Most research in artificial intelligence has focused on adjusting the learning weights between neurons in the network, rather than adjusting the sensitivity of each neuron to make it the most efficient signal propagating unit possible.

For an artificial neural network to operate efficiently and to extract the most information from its input data, its neurons need to operate in this sweet spot. Then, as the world of inputs runs through the network, each neuron exhibits a wide range of activity levels, a spread-out distribution of activity.

This is particularly important in artificial neural networks with several hidden layers, in what are known as deep neural networks. “When we’re talking about neural networks, typically you’re going to have a lot of nodes — as many as you need to represent your input properly — and with many hidden layers,” Nolan said. As information is propagated through the network from one layer to the next, the useable error signal declines, making it increasingly difficult to tune the parameters of earlier layers in the network. This issue is known as the vanishing gradient problem and it limits the learning potential of neural networks.

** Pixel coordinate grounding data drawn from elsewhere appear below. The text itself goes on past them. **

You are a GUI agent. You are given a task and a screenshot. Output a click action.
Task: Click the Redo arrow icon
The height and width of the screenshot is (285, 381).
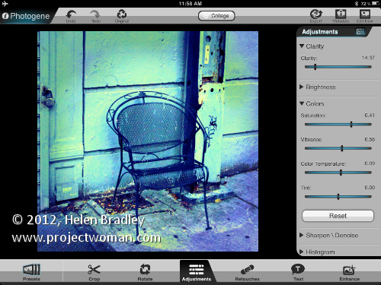pos(95,14)
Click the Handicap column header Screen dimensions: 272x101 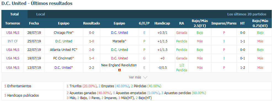tap(162, 23)
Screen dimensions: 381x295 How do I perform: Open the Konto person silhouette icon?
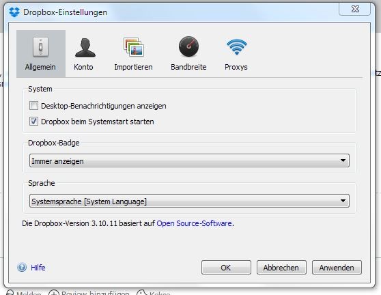click(x=85, y=47)
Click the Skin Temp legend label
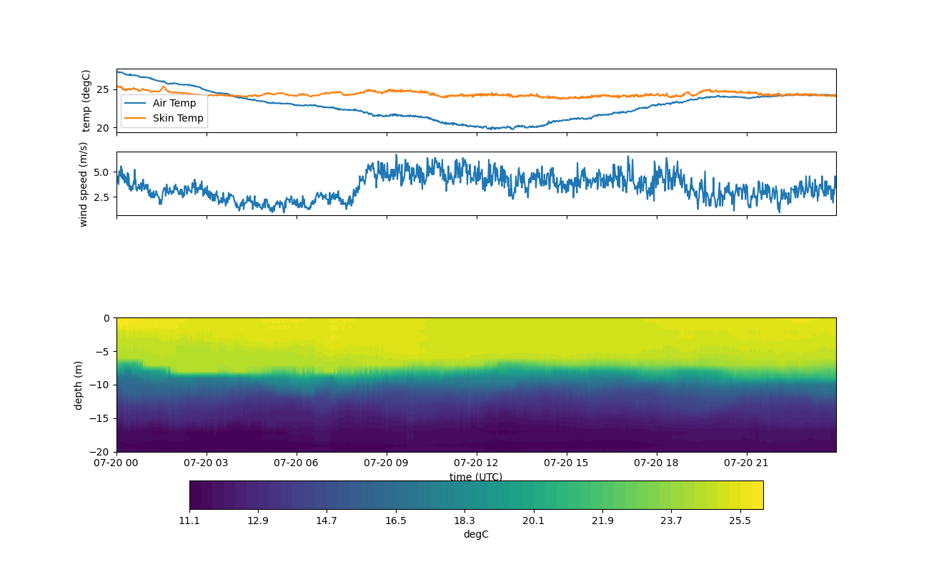This screenshot has width=929, height=572. (x=178, y=118)
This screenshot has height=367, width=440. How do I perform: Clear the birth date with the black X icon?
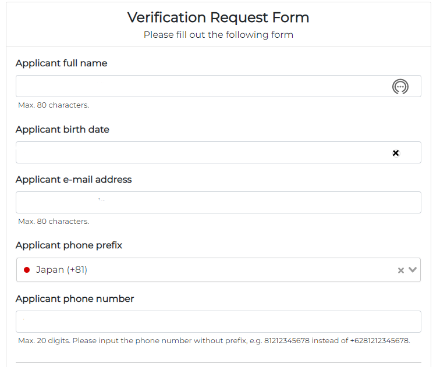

One way of solving the vanishing gradient problem has been a technique known as batch normalization.

“Batch normalization takes inputs into a neuron and normalizes their distribution before the neuron had seen them, solving the vanishing gradient problem,” Nolan said. “Our method, which we’ve called intrinsic plasticity, also normalizes the distribution, but it also improves the information potential of a neuron’s activity and it doesn’t require looking forward in time.”

“The important thing here is that Nolan has found a way to do batch normalization locally in a neural network,” added Professor Orchard. “Unlike batch normalization, which normalizes the input to a neuron, intrinsic plasticity regulates the output of a neuron, which is closer to how real neurons behave.”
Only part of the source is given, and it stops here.